Flaws.




I keep on trying to write, but nothing comes out.
This is the only thing on my mind.

As I listen, I mourn the fact that I do not produce such beauty; and, yet, I can't help but feel that stirring that causes me to suspect that somewhere in me--in the most personal part of my being-- is where these musicians found this song in the first place, as though it somehow belongs to me, and is mine to post here.

I know it sounds crazy, but this song moves me beyond all reason. So I leave reason behind, yet again. The scholar within me will have something to say later, hopefully sometime soon. For now, bear with the mystic in me.

Taking the second plan,
Begging to understand,
Life of a selfless man.
‘Cos out of all the flaws I’ve stumbled upon;
It’s the hardest one to focus on
It’s the hardest one to focus on.
Why are you calling up?
Isn’t one enough?
Giving up all she’s got.
Out of all the flaws I’ve stumbled upon.
It’s the hardest one to focus on.
It’s the hardest one to focus on.

Father Time

"And it came to me then that every plan is a tiny prayer to Father Time."
- "What Sarah Said" Death Cab for Cutie Plans

I'm feeling a little angst-y tonight-- a bit restless. I (deep breath) am leaving Eagle Mountain this week--in a few days. Trouble is (hoping to save face) when asked to produce a reason for doing so by a friend at church today, I could only shrug, look her in the eye and (forgive me) state simply, "because I'm 21 years old."
So I will go back to Provo. Nine months ago I left Provo, for seemingly no reason, now I return with seemingly no reason... Plans.
Sometimes, life produces a day that demands an inventory. That was yesterday for me. June 18, 2011. It marked two years since the day that I flew back to the US after my Study Abroad in Spain. I was a different person that day than I am now, which is so obvious a statement I am blushing for the stupidity of having typed the words, and the further-felt stupidity and embarrassment for not changing them now.
I remember it well, returning back to Eagle Mountain for a quick two-month visit. I remember many things, but much of it is a blur. Just water under the bridge. A whole string of events that, "Are what they are, do not blame [insert here anything we try to blame the past on]".
You know, there is no point in trying to change things. It's the "if we had cake we could have cake and ice cream... if we had ice cream" way of thinking. Sometimes something just isn't meant to be. When something has found turned up with enough missing parts that a favorable resolution is not even in the cards, wishing never does anything but make one sound desperately ridiculous.
Speaking of "meant to be" things... I was laughing today at a fortune from a restaurant that I have stuck in the corner of a big picture frame in my room. The fortune reads as follows:
"Like the river flow into the sea. Something are just meant to be."
Clearly good Asian to English translations are not one of those things that are meant to be. In defense of the Asians... these translations do lead to some truly good laughs over here in the Western Hemisphere.
I'm being sassy tonight. There is nothing flip about wanting so badly to change something you would give everything you were to change it.... if you had anything left to give. I sound like I have it all together, like I have it all figured out. Really I am writing for myself. Really, this is all deeply, personally, horrifically resonant. Really, I just keep mentally looping another line from the above-mentioned song:

"It stung like a violent wind that our memories depend on a faulty camera in our minds."
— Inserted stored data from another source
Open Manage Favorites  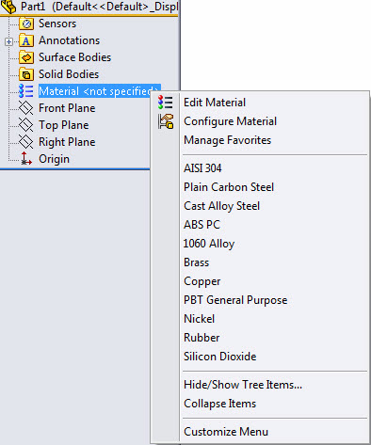pos(227,140)
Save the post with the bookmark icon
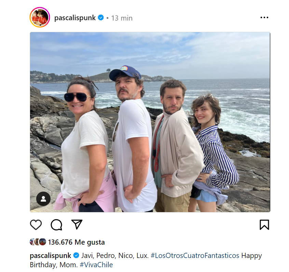Image resolution: width=289 pixels, height=272 pixels. coord(264,225)
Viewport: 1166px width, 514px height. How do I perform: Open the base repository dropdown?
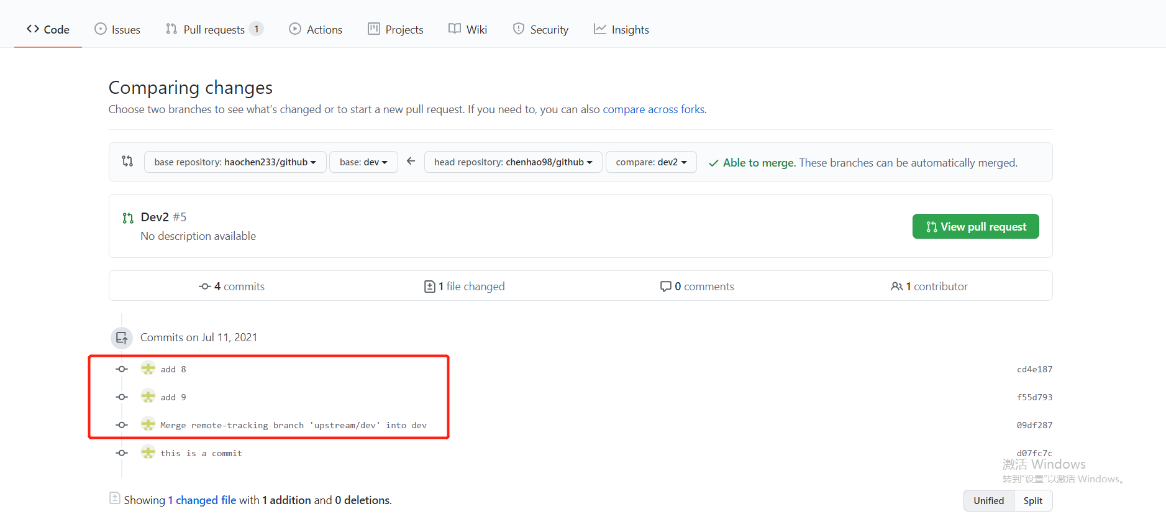tap(235, 162)
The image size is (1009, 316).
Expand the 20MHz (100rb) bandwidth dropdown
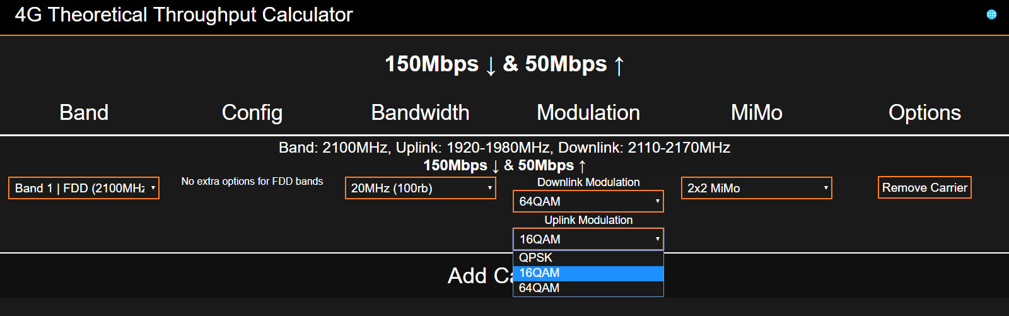click(420, 188)
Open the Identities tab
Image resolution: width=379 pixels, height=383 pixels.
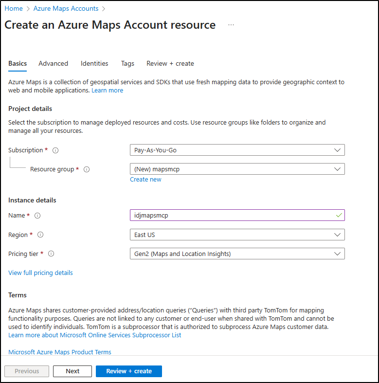94,63
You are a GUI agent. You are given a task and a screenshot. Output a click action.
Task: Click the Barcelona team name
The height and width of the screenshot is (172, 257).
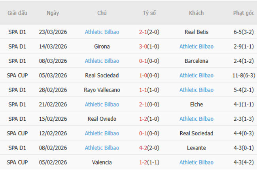(196, 61)
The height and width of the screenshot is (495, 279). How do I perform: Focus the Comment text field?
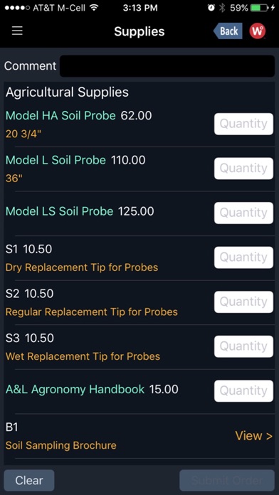167,66
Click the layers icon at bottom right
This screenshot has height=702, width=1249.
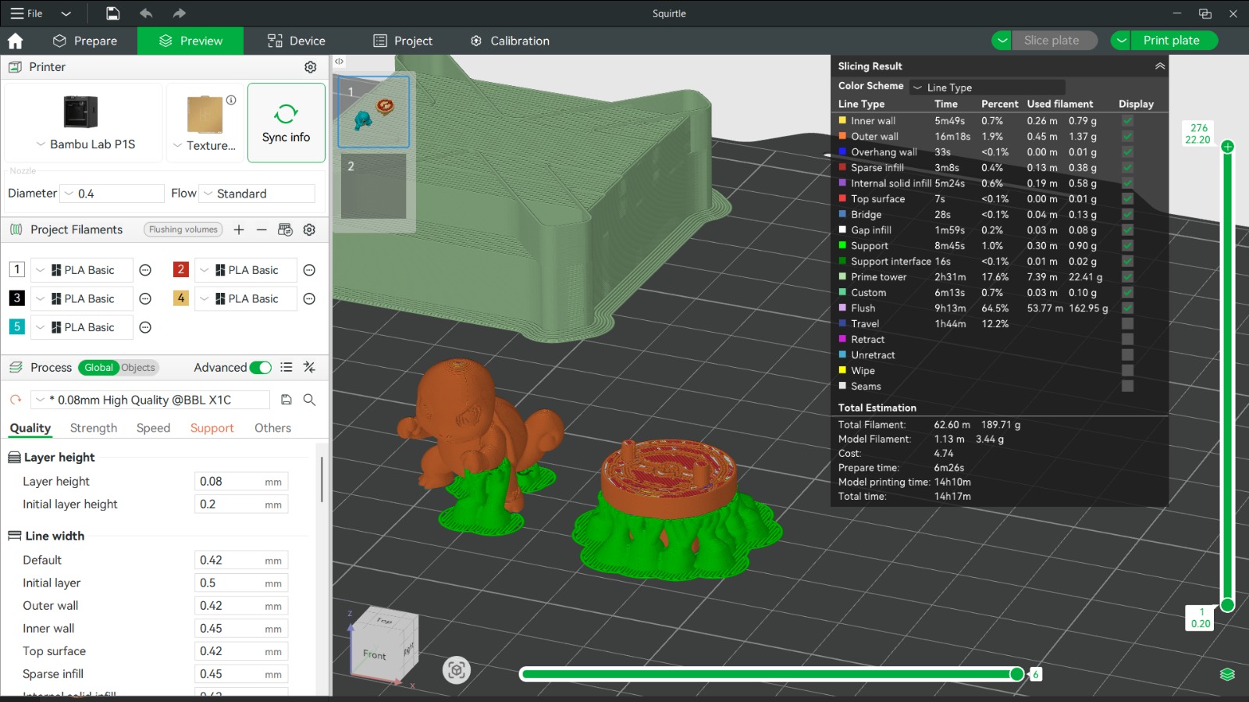1227,675

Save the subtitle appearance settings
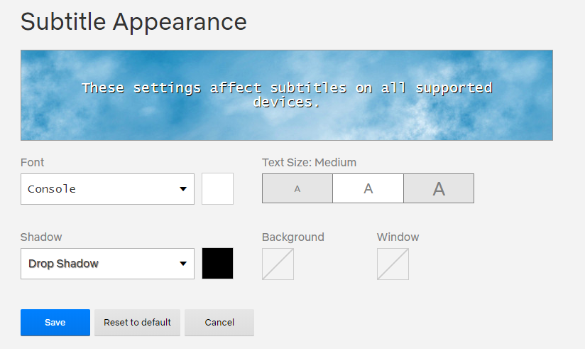pos(55,323)
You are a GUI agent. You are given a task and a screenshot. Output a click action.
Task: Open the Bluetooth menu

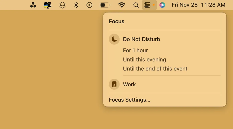tap(76, 5)
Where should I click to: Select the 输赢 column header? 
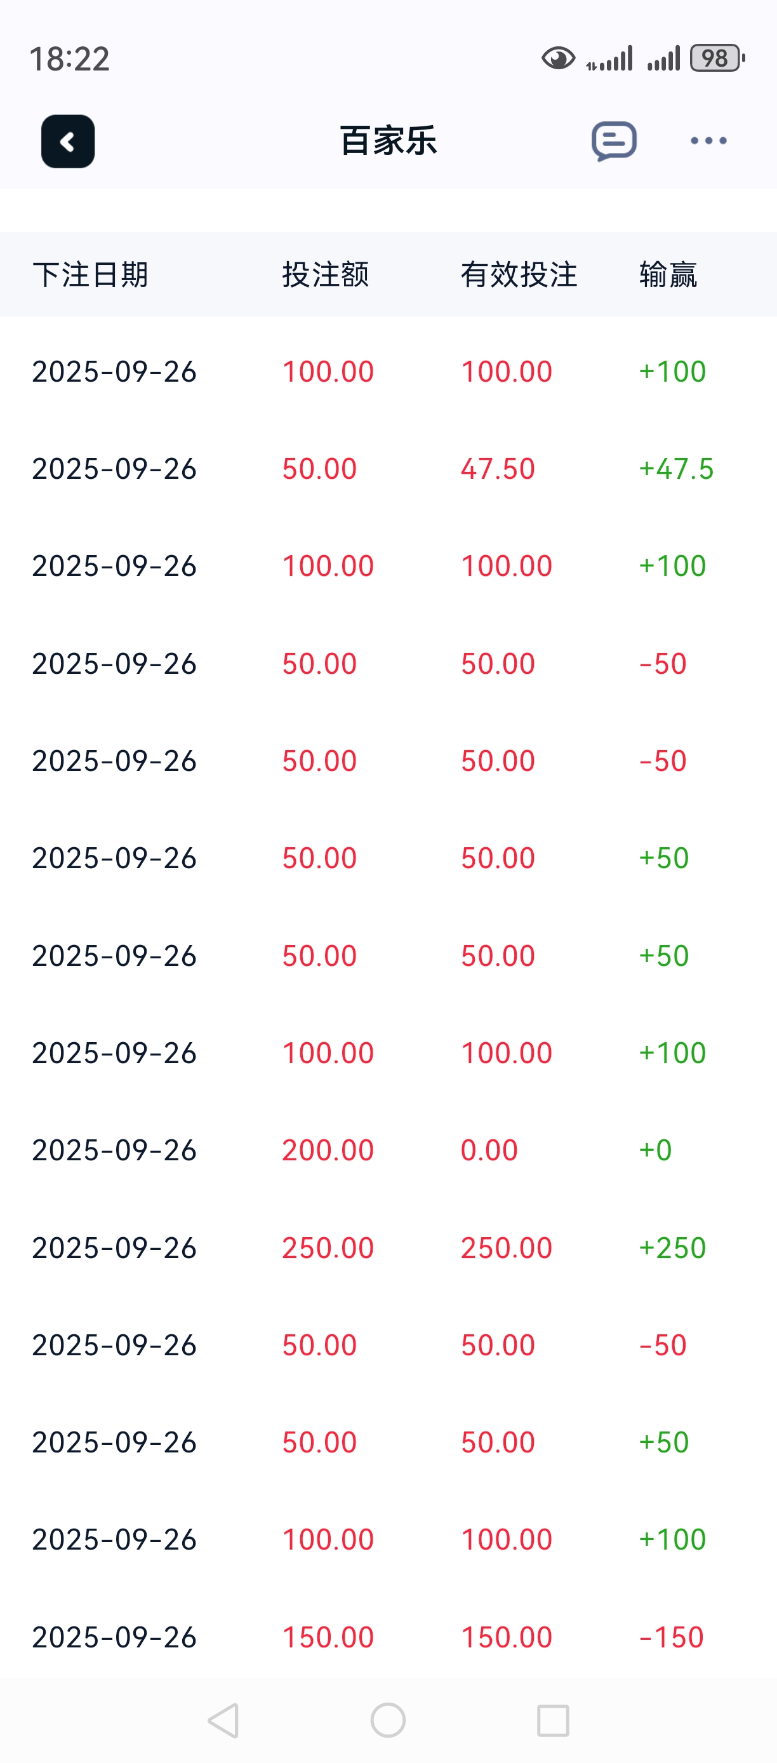(x=668, y=274)
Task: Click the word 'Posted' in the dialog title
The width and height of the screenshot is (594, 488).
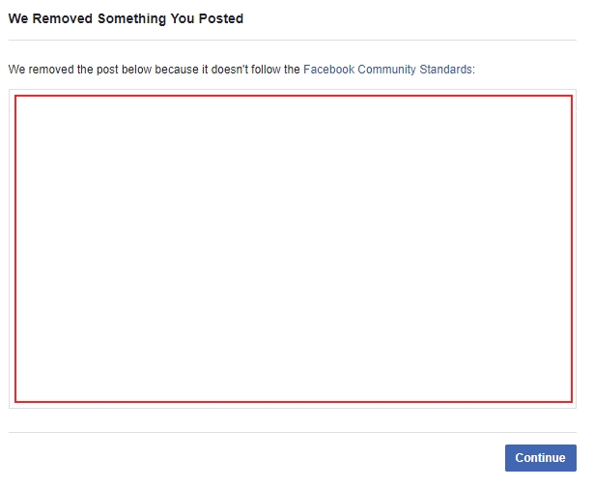Action: (221, 18)
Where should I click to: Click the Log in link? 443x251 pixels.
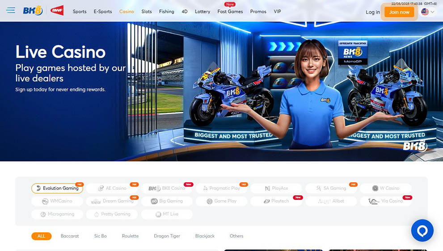372,12
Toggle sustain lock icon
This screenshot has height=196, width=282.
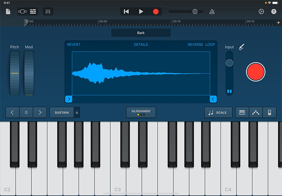[x=77, y=112]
For the record, the lucky numbers on that fortune are 10, 13, 19, 23, 28 and 56.
So there you have it. Something are just meant to be. And Something are not. And off to bed with me--faulty memories, angst-y Plans, and all.

Soundtrack of the evening:
"What Sarah Said" -Death Cab
"Such Great Heights--Cover" -Iron and Wine
"Different Names for the Same Thing" -Death Cab
"Rebellion (Lies)"- Arcade Fire

Haunted

I think one of the couches in my parent's front room is haunted.
I do not know what they want, or why they will not go away.
I just know they're in trouble.
This girl keeps crying. I wish she'd stop. I don't want to listen to it anymore.
Though there is something artistic about being haunted.

Behold: an exercise in abstract poetry:

If
My inexperience should speak
And, nothing doubting,
Long-- openly vowing--effortlessly
You'd open up.
Justifiably, our shibboleth: hurrying up and
Dying, asserts value is depleted,
Near exhausted. Lo! somethingness offends nothingness.

I don't know why people are so offended by the abstract. There is so much meaning to be pulled out of the abstract when one is willing to put in the time. From whence cometh this offense anyway? As if everything did not start at as abstract as can be. Those First Letters that we learned as children. Did they mean anything to us then? Just symbols on a page. It was not until we applied ourselves that we unlocked the secret, and we were immensely gratified. We have just forgotten how to look at the basics, take it one letter at a time.
But then, who has time?
Besides myself.

I assure you, if they do not stop their haunting, they are going to make me lose my mind.

True Wisdom

"To see in all directions at the same time is the privilege of God. It is our privilege to ask what he sees."